Irish singer songwriter Roisin O tells IrishCentral the Irish tunes she could listen to over and over.

Roisin O, the Irish singer and songwriter, sister of Danny O’Reilly, the front man of The Coronas, and the daughter of Mary Black, Roisin has grown up deeply immersed in Irish music...She knows her stuff and what she likes.

Read more: The rise and rise of Irish singer songwriter Roisin O (VIDEOS)

IrishCentral asked her to share with us the music tracks she simply couldn’t live without.

Here are her choices:

Declan O'Rourke - "We Didn't Mean To Go To Sea" from his debut album "Since Kyabram"

I had just turned 16 when this album came out and completely fell in love with it. In my early teens I had been listening to more mainstream pop music like Destiny's Child and Justin Timberlake but also had a healthy dose of the music my parents listen to like Joni Mitchell, James Taylor and Neil Young which I loved just as much.

"Since Kyabram" was probably the first modern folk album that I bought without the guidance of my parents. Declan's voice blew me away on that album. You can hear the full range of his velvet tones in "We Didn't Mean To Go To Sea," which ends in crescendo of strings and rolling acoustic guitar lead by Declan's soaring vocal.

Wallis Bird - "To My Bones" from "New Boots"

When I was 18 I was blown away by Wallis Birds debut album "Spoons." Her second album "New Boots" came out the summer I left for California. In my third year in college I decided I wanted to explore the world a bit and went on an exchange to San Jose State University. I took "New Boots" with me that August and didn't listen to the album until halfway through the first semester when I was quite homesick. "To My Bones" made me in part even more homesick with imagery of friends at home and lines like"My fortune is my home, my home and all I know" but at the same time its uplifting melody and "live life to the fullest" theme made me want to enjoy my own experiences as best I could and really got me out of a rut.

Bell X1 - "West Of Her Spine" from "Music in Mouth"

This amazing album first came out in 2003, but it wasn't until a year or two later that I stumbled across it in one of my brother’s old CD collections. It's a brilliant album that I had sort of forgotten about over the years until a friend played it for me when I was down in Dingle last week.
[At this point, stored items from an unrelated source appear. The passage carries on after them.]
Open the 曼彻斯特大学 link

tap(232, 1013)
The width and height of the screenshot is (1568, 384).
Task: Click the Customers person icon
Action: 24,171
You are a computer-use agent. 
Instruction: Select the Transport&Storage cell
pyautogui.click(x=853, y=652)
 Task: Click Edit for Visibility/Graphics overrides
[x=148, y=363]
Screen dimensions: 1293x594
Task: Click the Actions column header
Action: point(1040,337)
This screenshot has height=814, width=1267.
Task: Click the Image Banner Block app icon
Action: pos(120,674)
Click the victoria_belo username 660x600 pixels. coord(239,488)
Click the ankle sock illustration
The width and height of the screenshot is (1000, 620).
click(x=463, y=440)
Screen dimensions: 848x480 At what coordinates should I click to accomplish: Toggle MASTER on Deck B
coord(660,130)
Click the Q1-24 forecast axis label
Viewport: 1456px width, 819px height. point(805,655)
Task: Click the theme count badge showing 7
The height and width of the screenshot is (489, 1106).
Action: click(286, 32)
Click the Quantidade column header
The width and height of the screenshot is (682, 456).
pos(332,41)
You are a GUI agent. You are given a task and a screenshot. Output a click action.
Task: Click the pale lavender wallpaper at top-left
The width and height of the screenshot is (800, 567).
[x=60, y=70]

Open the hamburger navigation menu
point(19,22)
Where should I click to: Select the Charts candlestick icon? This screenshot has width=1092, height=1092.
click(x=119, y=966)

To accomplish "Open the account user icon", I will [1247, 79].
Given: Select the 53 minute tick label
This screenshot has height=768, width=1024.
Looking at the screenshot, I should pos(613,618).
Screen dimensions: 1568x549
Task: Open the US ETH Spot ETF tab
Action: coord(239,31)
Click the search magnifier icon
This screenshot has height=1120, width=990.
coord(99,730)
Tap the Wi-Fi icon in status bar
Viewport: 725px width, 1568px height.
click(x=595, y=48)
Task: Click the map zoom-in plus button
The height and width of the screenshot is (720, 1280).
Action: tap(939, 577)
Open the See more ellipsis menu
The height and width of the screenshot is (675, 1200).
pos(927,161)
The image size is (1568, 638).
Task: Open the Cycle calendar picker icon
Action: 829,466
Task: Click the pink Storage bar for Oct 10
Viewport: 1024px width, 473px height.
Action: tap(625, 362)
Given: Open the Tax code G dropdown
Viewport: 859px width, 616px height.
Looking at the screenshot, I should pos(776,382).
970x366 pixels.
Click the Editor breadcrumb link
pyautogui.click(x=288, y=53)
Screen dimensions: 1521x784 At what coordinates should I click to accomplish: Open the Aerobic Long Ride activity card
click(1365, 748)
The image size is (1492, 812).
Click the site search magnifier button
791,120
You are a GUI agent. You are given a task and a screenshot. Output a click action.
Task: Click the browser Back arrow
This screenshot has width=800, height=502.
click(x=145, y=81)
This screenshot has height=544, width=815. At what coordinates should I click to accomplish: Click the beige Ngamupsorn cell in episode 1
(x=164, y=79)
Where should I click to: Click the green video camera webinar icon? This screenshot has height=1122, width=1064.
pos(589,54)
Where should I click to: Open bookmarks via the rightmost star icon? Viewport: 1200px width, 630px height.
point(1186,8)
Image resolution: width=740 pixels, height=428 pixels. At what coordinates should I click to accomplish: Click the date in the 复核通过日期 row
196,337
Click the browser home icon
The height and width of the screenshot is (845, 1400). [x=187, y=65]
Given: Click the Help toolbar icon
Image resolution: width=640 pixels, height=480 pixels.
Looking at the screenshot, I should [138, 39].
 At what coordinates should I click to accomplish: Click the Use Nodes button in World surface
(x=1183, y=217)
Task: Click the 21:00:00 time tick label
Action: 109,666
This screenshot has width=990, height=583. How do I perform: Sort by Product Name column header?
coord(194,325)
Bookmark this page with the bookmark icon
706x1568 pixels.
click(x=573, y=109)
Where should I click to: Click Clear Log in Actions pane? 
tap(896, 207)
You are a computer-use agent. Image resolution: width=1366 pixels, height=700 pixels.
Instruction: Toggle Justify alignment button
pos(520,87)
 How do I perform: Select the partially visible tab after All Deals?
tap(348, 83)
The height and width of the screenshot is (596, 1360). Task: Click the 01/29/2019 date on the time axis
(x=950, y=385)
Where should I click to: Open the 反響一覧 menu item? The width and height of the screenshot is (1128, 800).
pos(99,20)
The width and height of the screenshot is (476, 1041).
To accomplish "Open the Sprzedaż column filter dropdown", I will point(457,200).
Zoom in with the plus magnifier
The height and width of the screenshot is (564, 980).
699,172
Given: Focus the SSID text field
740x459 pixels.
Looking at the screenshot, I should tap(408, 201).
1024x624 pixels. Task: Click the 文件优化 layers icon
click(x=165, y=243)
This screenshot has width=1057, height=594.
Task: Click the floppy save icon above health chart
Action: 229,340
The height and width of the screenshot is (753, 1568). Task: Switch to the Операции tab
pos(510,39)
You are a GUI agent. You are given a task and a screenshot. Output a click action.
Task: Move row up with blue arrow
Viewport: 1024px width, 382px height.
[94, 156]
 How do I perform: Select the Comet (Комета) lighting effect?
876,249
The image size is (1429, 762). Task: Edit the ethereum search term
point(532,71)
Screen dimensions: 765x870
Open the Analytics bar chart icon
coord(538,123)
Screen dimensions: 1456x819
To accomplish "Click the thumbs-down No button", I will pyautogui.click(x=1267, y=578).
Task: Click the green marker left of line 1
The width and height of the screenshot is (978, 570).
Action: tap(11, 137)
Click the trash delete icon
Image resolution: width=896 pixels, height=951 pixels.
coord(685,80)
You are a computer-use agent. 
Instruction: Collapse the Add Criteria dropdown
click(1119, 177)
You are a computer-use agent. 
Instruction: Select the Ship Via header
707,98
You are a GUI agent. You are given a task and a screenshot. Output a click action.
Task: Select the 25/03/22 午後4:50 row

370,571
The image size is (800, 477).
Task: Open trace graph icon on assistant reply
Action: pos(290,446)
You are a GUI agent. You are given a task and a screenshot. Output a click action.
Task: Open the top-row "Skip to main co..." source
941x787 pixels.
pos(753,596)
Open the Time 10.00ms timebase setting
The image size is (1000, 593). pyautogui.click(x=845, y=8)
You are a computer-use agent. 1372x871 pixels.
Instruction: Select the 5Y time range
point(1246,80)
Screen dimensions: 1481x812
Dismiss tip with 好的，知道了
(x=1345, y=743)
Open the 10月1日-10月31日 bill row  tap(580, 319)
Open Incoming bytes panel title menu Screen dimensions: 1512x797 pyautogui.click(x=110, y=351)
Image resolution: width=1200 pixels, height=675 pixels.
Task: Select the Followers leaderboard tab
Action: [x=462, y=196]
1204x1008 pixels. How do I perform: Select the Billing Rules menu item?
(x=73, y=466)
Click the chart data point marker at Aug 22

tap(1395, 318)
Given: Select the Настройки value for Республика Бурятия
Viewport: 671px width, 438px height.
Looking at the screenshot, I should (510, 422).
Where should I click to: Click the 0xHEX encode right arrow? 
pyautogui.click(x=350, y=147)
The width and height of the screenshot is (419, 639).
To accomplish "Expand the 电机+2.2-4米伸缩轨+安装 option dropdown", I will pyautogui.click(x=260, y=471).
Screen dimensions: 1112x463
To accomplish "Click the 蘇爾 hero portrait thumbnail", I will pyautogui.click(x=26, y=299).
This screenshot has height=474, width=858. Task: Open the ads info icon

"West Of Her Spine" is this brilliant happy love song, with some really beautiful imagery of the person the singer loves and the place he loves being most; "See how her hair spills over, Like frayed ends of twine, All wild and wrapped around her, Like these wandering arms of mine, Well I hope they find a soft spot, Where I can lie for a while, Just south of her shoulder, And west of her spine."

The Coronas - "The Blind Will Lead The Blind" from "Closer To You"

I've loved The Coronas since their brilliant debut album "Heroes or Ghost." I considered listing "Heroes or Ghost" as my favorite song of theirs as I really think it is one of the best songs ever written, but instead I thought I'd list a lesser known one as I would love everyone to listen to both!

"The Blind Will Lead The Blind" is from their third album and it's a song that just catches me. It's not particularly poppy or upbeat, but has this rolling drum beat and beautiful bassline that catches your attention with a lyric that you really have to listen to over and over to decipher which alludes to a longing for something in the future.

Little Green Cars - "The Kitchen Floor" from "Absolute Zero"

Little Green Cars are the newest band on this list, but I feel they are just as worthy as the rest. Singer Fay O'Rourke's vocal on ''Kitchen Floor'' is breathtaking. Her delivery of the melody and lyrics are beyond emotional. Again the lyrics here are beautifully descriptive with lines like, "I'm just a cast you had removed when all the pain was over." In the chorus her vocal is joined by a wall of harmonies from her band mates that for me is just the best thing about this song and is what the band do best.